前教育長の任期は新型コロナウイルス感染拡大と重なる。感染症対策をしながらの学びの継続、運動会や文化祭などの学校行事の開催、児童生徒の心のケアなど、山積する課題の中、教育現場は知恵をしぼりながら大過なく子どもたちを守ってきたと評価できる。その先頭に立ち、長年尾鷲市の教育に尽力してきた出口氏の熱意とリーダーシップが欠けているとは到底思えない。

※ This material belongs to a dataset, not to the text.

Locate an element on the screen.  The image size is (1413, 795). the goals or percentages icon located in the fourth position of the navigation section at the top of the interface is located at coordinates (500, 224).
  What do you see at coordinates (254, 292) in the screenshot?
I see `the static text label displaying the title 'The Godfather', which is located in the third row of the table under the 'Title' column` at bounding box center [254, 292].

出口氏は教育者として児童生徒や保護者、教職員などからも人望が厚い。20年ほど前の教育委員会職員時代、当時の教育長による収賄事件により教育長代行として事態の収拾にあたった。さらには教育長としてコロナ対策に幼保一元化と難題に直面しており、尾鷲市の教育の難局に立ち向かってきた人物といえる。議会の判断についてさておくとしても、その半世紀にわたる貢献は決して軽んじられるべきではない。